(Data to examine begins)

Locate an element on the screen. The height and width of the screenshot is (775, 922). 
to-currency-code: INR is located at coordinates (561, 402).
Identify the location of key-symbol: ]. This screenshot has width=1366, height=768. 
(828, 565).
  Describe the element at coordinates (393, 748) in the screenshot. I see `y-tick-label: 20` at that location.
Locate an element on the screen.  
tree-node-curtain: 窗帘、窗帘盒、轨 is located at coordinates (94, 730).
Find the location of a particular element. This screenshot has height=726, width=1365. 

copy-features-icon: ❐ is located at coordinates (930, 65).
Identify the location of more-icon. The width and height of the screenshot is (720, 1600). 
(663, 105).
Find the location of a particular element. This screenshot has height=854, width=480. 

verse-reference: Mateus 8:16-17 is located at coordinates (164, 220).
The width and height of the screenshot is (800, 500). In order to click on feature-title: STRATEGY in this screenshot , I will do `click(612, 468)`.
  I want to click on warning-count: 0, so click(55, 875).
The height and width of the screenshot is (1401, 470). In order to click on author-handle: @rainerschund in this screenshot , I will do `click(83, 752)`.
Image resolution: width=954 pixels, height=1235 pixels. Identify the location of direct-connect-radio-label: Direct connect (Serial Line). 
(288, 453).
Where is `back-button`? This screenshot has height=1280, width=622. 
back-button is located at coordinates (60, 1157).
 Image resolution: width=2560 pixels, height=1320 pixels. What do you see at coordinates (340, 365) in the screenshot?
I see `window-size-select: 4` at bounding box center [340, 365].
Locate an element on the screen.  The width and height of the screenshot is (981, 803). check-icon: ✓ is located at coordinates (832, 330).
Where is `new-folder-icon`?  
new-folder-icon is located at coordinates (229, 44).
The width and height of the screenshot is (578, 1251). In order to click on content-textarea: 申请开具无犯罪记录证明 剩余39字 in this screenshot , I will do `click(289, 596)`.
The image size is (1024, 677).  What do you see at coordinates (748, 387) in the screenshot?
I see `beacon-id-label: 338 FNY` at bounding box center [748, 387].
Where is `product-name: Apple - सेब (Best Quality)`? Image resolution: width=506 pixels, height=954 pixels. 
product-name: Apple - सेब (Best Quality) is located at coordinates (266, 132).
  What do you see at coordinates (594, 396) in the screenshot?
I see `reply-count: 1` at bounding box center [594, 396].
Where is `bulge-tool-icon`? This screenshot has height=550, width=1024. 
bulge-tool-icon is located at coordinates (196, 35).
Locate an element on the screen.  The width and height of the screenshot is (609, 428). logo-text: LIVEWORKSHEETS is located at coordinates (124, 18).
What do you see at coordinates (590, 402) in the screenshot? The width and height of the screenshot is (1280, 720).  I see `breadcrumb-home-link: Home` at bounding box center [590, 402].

(Data to examine ends)

The problem: Please return the lines of the records above, from the very first line through the line containing "to-currency-code: INR is", copying each one without any change.

Answer for this exercise:
Locate an element on the screen. The height and width of the screenshot is (775, 922). 
to-currency-code: INR is located at coordinates (561, 402).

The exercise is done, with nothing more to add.